:: Document excerpt

2

So I already have this Insert function for a Value in my Tree how can I convert it to this type of void function? 

void InsertValue(Node* root, int value){

this is my normal function:

Node* Insert(Node* root,int value) {
    if(root == NULL) { // empty tree
        root = CreateNode(value);
    }
    // if data to be inserted is lesser, insert in left subtree.
    else if(value <= root->value) {
        root->left = Insert(root->left,value);
    }
    // else, insert in right subtree.

::::
:: Dataset records

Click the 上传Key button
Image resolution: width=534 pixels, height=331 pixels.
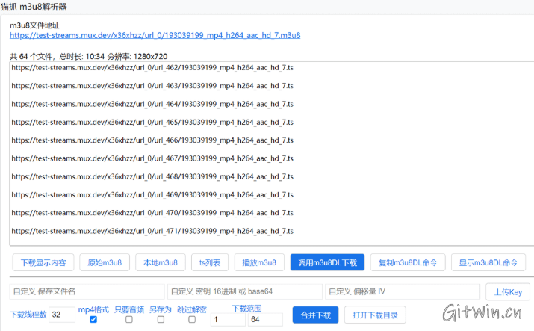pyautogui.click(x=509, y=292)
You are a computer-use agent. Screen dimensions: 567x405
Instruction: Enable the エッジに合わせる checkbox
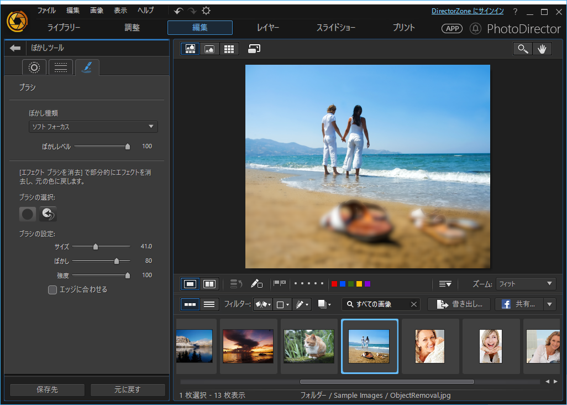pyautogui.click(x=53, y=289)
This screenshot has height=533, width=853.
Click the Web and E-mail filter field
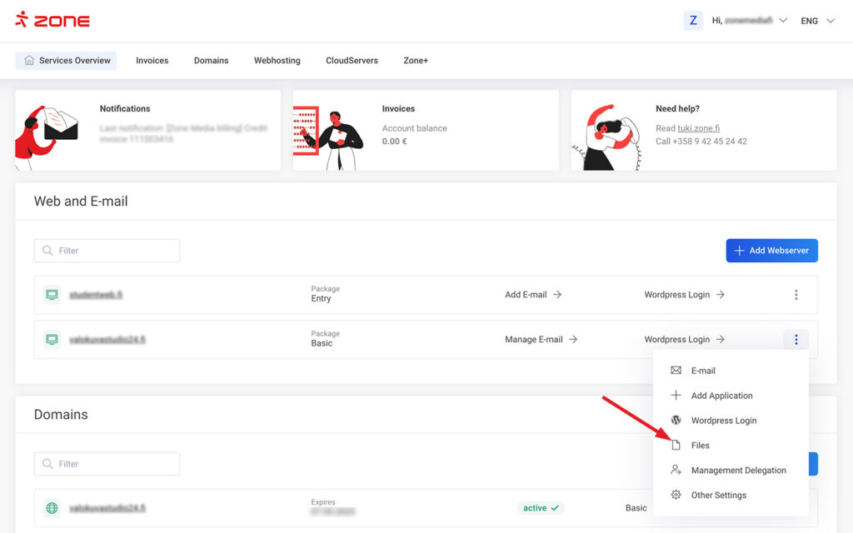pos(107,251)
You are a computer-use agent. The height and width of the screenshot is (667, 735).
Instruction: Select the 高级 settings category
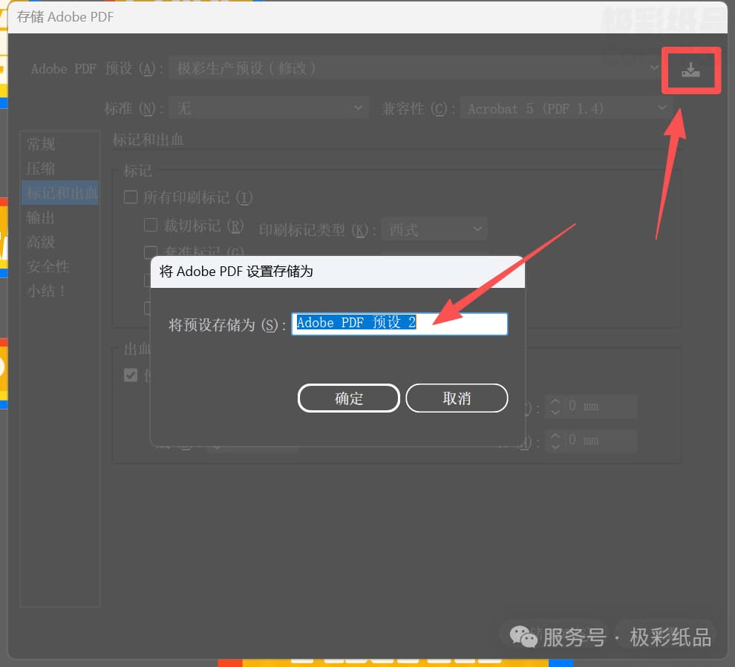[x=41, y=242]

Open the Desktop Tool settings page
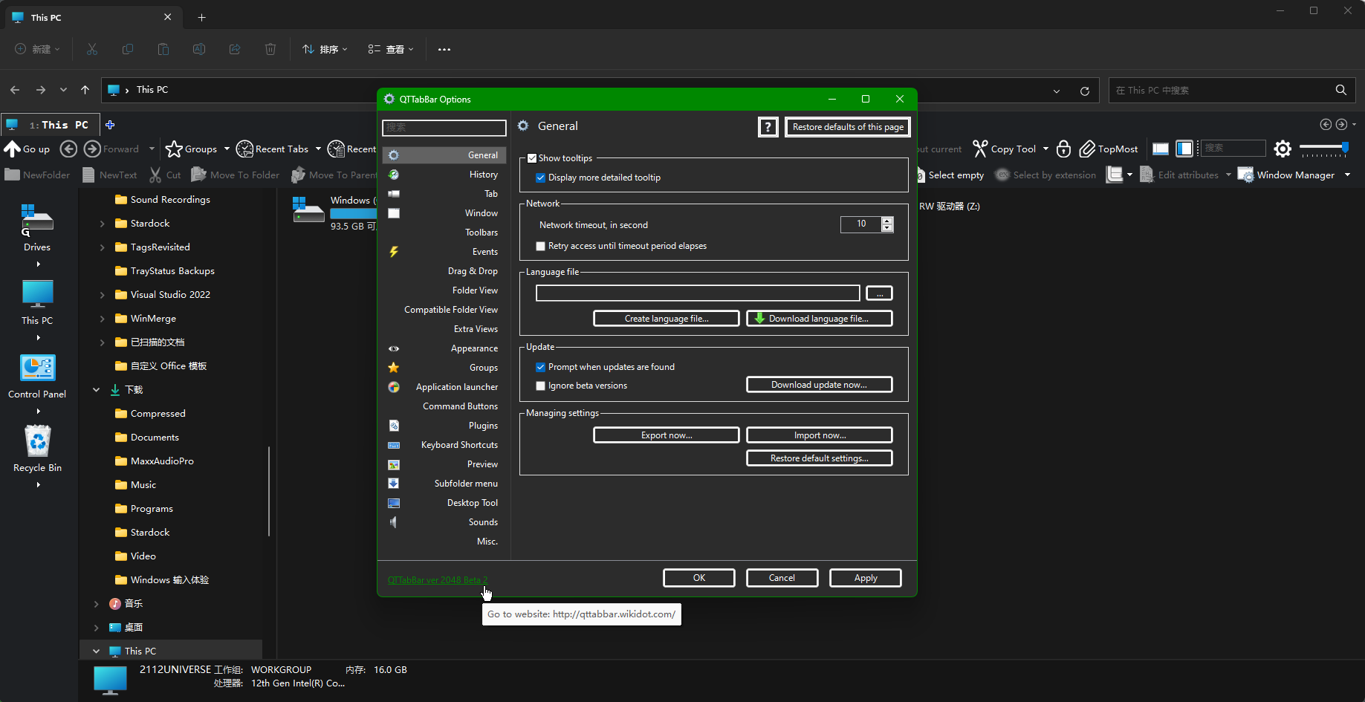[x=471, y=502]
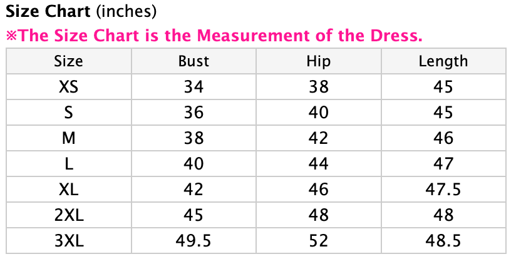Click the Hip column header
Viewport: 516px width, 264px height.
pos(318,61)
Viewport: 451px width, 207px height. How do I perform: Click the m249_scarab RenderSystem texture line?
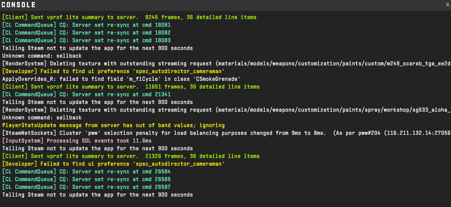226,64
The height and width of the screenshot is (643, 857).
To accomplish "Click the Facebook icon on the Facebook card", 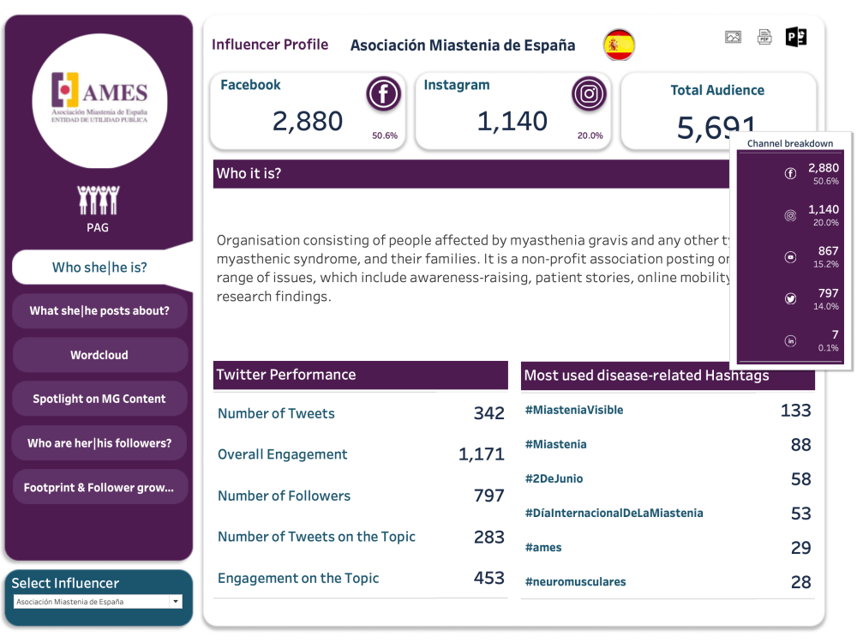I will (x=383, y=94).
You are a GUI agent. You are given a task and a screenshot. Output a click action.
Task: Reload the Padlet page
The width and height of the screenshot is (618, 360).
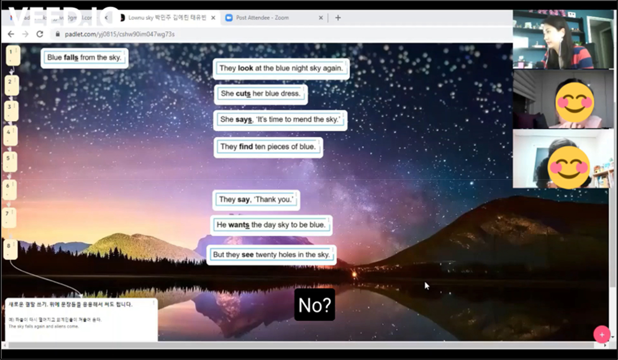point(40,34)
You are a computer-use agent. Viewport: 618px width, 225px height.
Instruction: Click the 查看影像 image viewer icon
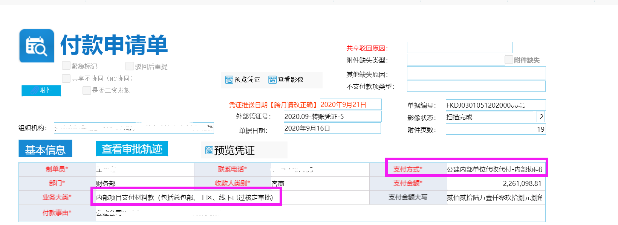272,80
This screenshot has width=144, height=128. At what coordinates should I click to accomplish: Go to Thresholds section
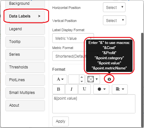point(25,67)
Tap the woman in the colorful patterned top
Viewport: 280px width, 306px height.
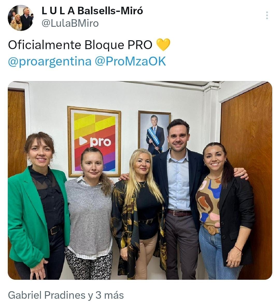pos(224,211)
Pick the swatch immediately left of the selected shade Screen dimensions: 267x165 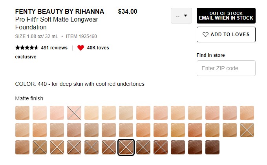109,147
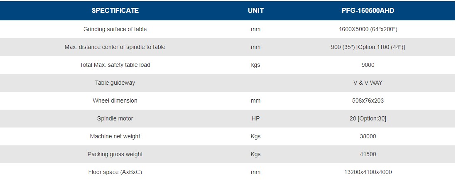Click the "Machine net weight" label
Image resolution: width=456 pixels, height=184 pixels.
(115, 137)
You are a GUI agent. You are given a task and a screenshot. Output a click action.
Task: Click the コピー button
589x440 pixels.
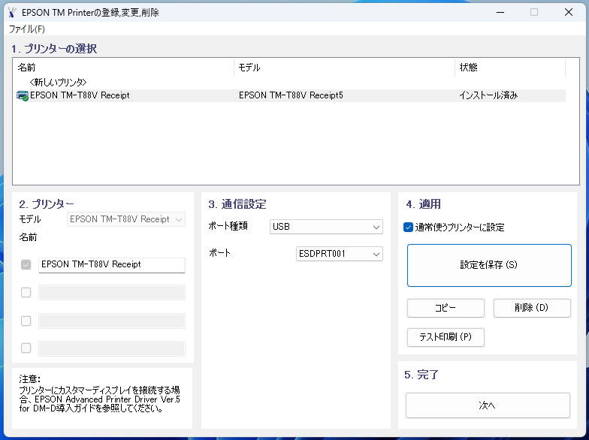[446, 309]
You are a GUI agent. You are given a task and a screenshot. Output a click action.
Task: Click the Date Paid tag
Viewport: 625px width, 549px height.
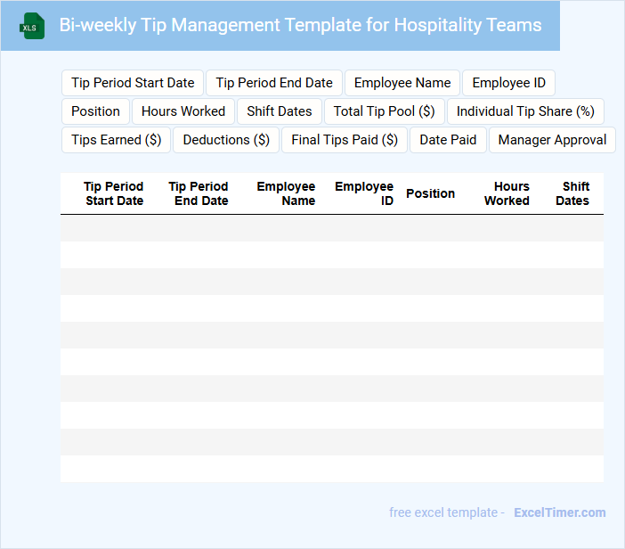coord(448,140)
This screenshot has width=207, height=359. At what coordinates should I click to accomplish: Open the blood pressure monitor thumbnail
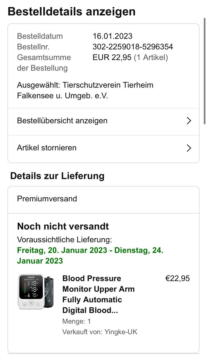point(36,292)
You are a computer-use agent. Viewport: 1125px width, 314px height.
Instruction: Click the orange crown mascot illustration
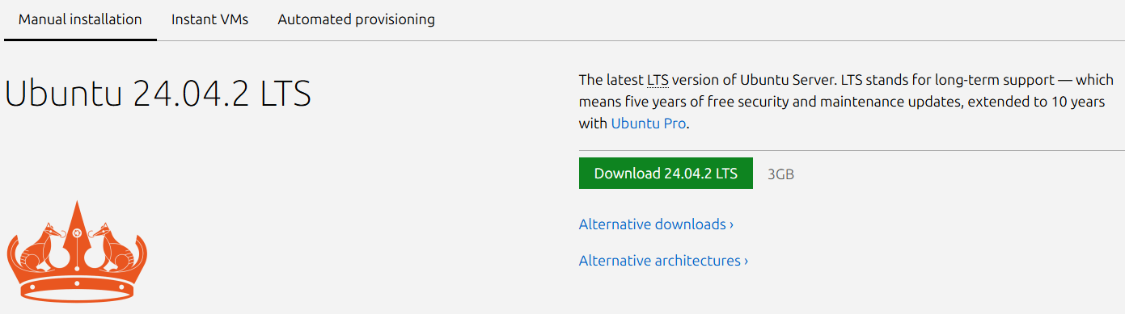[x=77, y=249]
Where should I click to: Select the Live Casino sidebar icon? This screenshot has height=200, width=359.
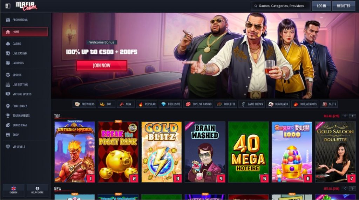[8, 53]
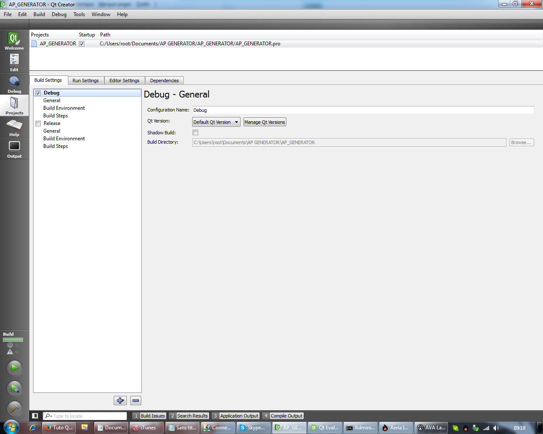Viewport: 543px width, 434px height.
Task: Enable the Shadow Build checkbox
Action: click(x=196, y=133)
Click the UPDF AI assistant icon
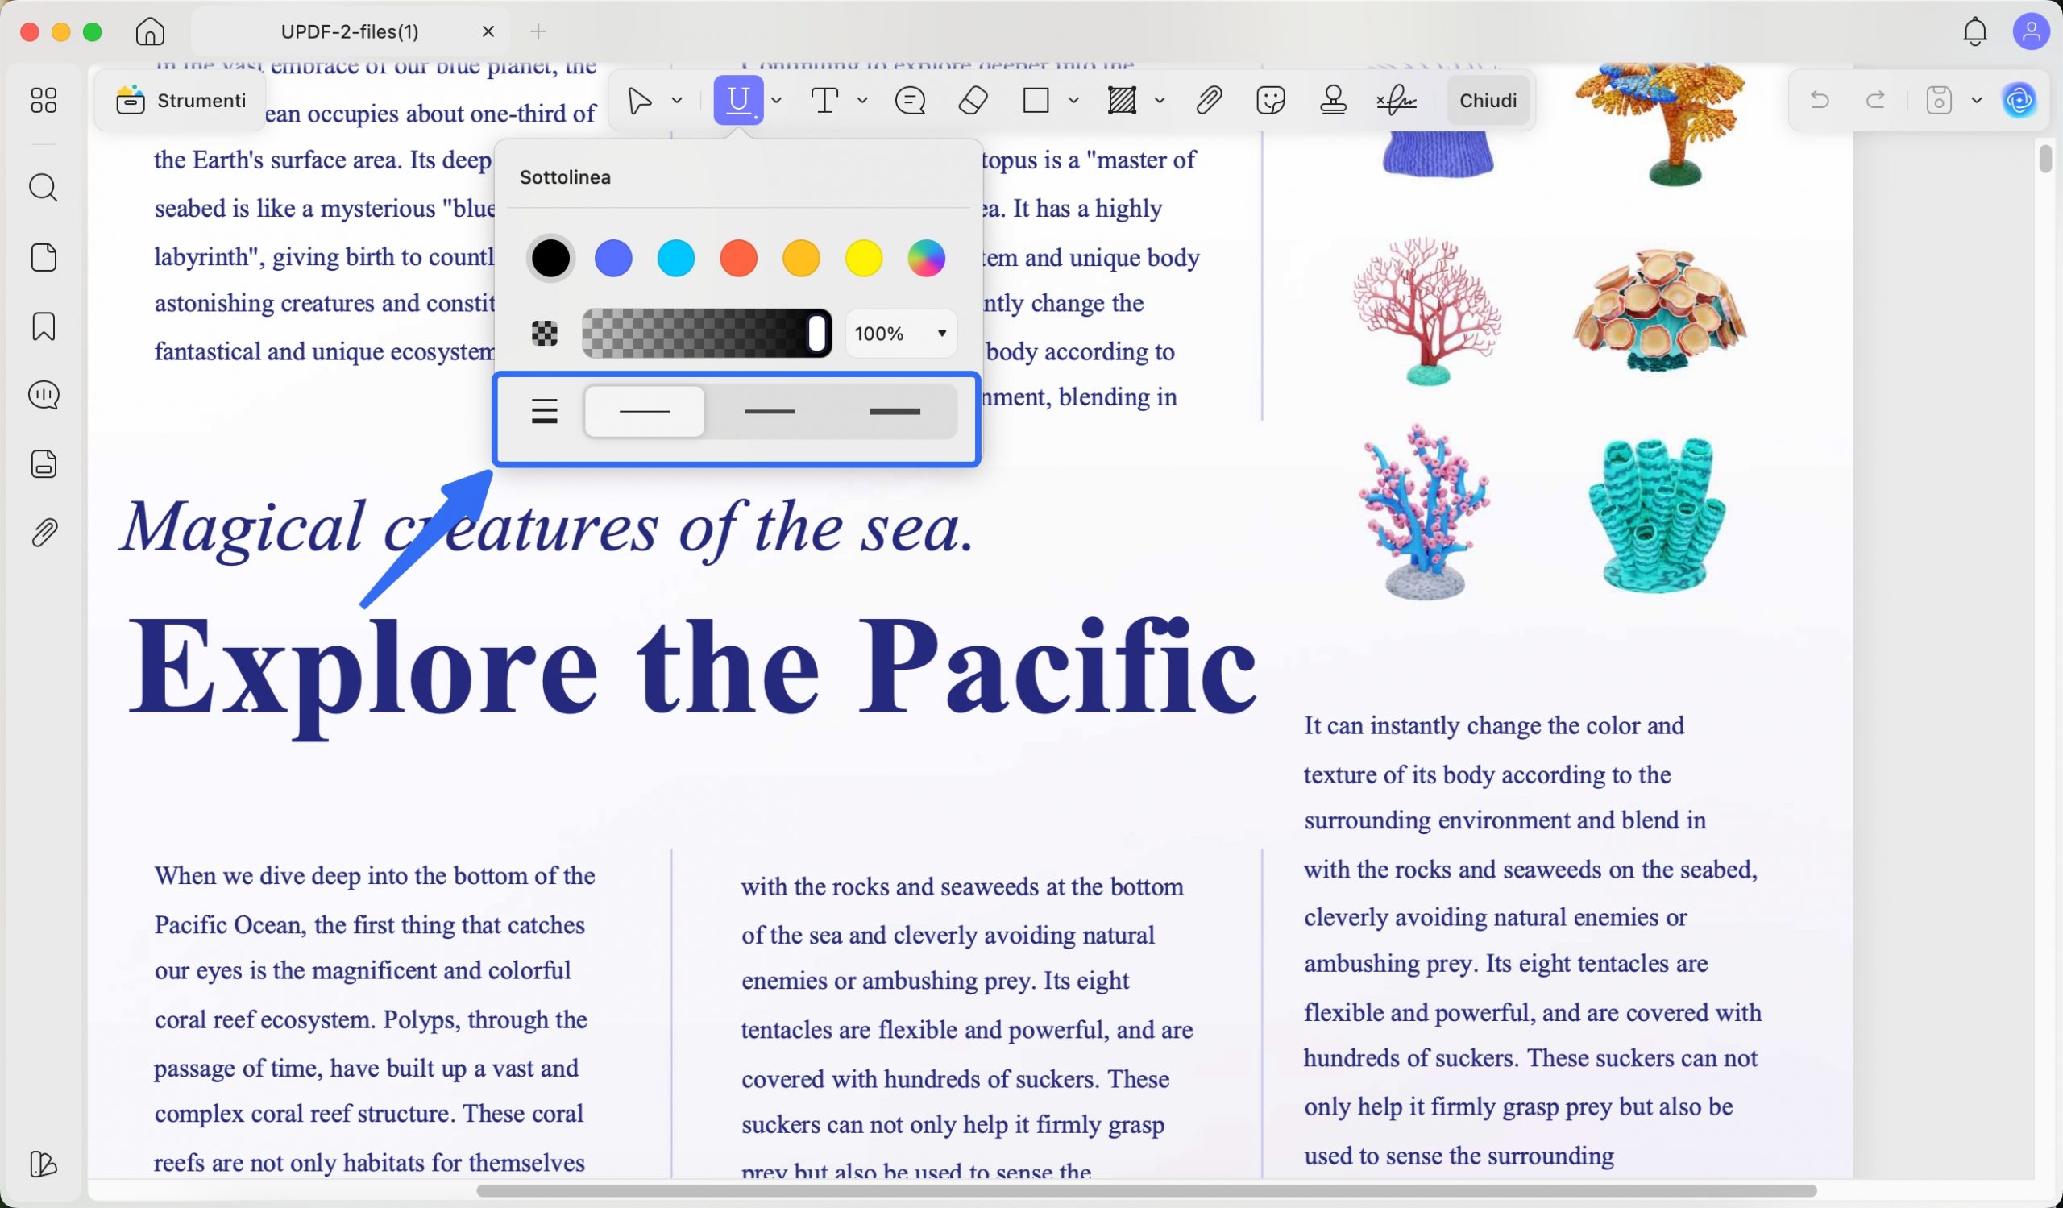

::::

Jobs ::
1. Answer these questions about the forum post on the tree insert function.
(a) What name does the post give the void function it wants?
(b) Which function does Insert call when root is NULL?
(c) Which condition sends the value into the left subtree?
2. In the records, rename "screenshot" as "capture" in the lines starting at the one that contains "This screenshot has width=207, height=359." and ending at the end of the records. Write out only those lines, with everything else unchanged and the pictures left out.
The text and the records were taken from separate sources.

Answers to the exercise ::
1.
(a) InsertValue
(b) CreateNode
(c) value <= root->value

2.
This capture has width=207, height=359. At what coordinates should I click to accomplish: Open the blood pressure monitor thumbnail
point(36,292)
You are a computer-use agent. Viewport: 1125px width, 314px height.
Instruction: Click the orange crown mascot illustration
[x=77, y=249]
Where should I click to: Select the Live Casino sidebar icon? This capture has height=200, width=359.
[8, 53]
Viewport: 543px width, 434px height.
Task: Enable the Shadow Build checkbox
Action: click(x=196, y=133)
Click the UPDF AI assistant icon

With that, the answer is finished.